Walk into any grocery store and try to draw a clean line between food and supplement. Protein bars marketed for muscle recovery. Greek yogurt fortified with probiotics. Coffee with collagen. Gummy vitamins that are basically candy with thiamine. Cereals advertising heart health. The categories were never airtight to begin with, but in the last decade they’ve collapsed into a single hazy aisle where the regulatory rules depend on what’s printed on the label, not what’s inside.
That blurring matters because the rules for food and the rules for supplements are wildly different, and consumers mostly don’t know which they’re holding.
How the regulation diverged
In the United States, the 1994 Dietary Supplement Health and Education Act carved out supplements as a distinct category that doesn’t require FDA pre-market approval. Food, by contrast, has long-standing standards of identity and labeling rules. So a yogurt with added probiotics is regulated as food, but a probiotic capsule is regulated as a supplement, even if the bacterial strains are identical.
Manufacturers exploit the gap. Add a vitamin and call it a functional food. Add a botanical and call it a supplement. The line is drawn by intent of use and label claims, not by chemistry. The result is a marketplace where two products with similar contents can be subject to entirely different scrutiny based on a marketing decision.

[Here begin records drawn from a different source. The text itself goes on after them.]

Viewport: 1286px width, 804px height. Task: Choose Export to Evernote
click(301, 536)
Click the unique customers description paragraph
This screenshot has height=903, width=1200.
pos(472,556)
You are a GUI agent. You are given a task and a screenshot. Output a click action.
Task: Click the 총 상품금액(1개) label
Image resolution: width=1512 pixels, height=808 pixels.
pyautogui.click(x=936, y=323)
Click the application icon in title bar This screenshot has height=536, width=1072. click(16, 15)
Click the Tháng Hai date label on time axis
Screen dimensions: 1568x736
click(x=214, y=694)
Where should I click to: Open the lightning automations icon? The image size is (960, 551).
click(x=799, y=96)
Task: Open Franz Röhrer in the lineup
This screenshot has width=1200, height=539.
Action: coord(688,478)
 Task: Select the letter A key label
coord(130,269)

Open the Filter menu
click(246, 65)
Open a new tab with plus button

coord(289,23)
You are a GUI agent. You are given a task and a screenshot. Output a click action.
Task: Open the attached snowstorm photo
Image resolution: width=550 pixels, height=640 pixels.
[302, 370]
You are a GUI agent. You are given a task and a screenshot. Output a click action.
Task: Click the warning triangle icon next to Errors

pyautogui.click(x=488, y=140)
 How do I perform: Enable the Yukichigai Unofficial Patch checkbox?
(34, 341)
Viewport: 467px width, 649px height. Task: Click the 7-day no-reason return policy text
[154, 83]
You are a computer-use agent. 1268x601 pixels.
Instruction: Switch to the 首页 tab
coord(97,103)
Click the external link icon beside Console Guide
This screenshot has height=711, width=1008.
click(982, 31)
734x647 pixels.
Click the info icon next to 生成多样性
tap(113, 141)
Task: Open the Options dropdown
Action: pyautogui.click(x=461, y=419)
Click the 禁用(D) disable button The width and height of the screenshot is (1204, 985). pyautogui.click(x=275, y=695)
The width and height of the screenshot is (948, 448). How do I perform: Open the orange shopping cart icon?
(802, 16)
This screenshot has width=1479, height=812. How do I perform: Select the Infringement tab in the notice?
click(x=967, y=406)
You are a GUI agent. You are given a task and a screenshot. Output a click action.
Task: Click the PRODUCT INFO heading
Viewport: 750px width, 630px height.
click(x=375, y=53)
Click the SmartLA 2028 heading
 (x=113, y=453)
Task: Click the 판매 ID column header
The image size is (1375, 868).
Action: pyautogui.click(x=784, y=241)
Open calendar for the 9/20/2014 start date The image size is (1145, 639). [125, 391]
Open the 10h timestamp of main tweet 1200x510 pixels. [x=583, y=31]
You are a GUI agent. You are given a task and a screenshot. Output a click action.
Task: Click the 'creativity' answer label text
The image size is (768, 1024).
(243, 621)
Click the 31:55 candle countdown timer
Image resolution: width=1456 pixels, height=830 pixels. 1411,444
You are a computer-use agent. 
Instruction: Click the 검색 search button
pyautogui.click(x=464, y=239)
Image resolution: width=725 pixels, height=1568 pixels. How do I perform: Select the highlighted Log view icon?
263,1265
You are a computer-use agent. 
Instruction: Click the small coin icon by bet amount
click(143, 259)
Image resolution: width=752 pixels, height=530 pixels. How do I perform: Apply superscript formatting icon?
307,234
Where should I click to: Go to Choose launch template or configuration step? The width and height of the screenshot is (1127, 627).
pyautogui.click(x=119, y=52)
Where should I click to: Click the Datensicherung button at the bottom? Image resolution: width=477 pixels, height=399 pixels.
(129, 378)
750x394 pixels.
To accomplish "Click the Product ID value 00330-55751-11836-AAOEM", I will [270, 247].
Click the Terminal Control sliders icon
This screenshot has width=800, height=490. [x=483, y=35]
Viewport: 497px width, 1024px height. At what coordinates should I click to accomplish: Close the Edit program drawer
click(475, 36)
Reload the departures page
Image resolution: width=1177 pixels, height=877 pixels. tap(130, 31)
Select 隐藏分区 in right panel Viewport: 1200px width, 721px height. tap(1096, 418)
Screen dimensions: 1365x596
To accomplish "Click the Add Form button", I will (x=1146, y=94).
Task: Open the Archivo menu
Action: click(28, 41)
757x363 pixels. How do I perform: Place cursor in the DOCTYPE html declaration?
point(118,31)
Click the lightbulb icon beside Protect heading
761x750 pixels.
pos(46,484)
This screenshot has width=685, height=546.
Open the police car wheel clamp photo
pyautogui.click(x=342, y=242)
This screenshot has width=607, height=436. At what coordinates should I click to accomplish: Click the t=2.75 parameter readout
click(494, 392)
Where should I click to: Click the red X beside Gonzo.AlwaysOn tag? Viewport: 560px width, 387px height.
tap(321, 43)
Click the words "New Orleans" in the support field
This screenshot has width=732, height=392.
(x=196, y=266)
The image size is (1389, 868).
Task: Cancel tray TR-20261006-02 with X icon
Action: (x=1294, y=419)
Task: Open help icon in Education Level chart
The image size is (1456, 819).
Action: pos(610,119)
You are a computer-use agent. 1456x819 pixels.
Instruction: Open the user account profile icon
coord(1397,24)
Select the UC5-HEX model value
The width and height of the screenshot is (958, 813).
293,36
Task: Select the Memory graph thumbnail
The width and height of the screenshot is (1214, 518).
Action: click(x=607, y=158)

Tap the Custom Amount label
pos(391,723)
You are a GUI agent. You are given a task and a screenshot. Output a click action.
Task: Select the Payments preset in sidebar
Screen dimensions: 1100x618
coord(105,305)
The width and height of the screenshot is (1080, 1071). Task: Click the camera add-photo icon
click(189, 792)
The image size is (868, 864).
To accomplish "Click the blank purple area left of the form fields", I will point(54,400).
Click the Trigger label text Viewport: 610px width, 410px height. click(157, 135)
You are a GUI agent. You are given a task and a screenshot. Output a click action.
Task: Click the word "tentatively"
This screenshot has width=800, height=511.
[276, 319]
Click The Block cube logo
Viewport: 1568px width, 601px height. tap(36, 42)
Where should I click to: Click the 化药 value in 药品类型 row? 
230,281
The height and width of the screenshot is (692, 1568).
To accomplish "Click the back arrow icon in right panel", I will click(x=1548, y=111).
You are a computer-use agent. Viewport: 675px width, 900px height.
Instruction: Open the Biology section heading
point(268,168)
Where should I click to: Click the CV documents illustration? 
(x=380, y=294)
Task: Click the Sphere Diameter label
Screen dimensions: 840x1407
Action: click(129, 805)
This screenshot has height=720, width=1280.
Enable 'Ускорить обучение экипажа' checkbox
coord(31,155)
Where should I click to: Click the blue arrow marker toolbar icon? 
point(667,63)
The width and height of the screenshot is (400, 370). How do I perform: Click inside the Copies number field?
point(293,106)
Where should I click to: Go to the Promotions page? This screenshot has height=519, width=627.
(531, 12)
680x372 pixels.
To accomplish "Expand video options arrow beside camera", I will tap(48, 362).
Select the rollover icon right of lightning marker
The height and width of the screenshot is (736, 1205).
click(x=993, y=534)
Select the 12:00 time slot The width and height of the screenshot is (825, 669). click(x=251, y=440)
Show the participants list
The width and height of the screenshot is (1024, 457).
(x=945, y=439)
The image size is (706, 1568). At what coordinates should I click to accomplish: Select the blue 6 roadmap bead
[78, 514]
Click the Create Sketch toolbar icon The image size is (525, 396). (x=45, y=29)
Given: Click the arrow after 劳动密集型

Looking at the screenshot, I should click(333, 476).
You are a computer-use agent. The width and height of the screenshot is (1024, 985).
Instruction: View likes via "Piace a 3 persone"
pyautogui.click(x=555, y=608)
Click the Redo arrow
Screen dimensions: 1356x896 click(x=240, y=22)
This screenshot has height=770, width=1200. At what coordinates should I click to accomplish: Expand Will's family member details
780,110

Why “functional” is mostly marketing
The word “functional” has no formal regulatory meaning in most jurisdictions. It signals that the product is supposed to do something beyond basic nutrition, but the evidence threshold to use the word is essentially zero. A cereal with added fiber gets to call itself heart-healthy. A drink with adaptogens gets to imply stress reduction. The claim has to dance around drug-claim lines, but the implication is the marketing.
Some functional foods deliver real benefits. Iodized salt prevented goiter at population scale. Folate fortification cut neural tube defects. But for every legitimate fortification, there are a dozen products whose health halo is built on a single underpowered study and a copywriter’s thesaurus.
What this means for shoppers
Treat the food-supplement boundary as a marketing artifact, not a safety guarantee. A protein bar sold in the snack aisle has been through different oversight than a protein powder sold one shelf over, but neither has been proven to help you build muscle. Read the actual ingredient panel. Check whether claims are backed by FDA-authorized health claims, qualified claims, or just vibes.
Also: if you’re getting a meaningful dose of any nutrient, it doesn’t matter whether it came from food or a capsule. Your body doesn’t care about the SKU.
The bottom line
The food and supplement categories were drawn for regulatory convenience, not biological reality, and the industry has spent thirty years exploiting the seam. That doesn’t make every fortified product a scam, but it does mean the label is selling you a story. Your job is to read past the front of the package and look at what’s actually in the bowl.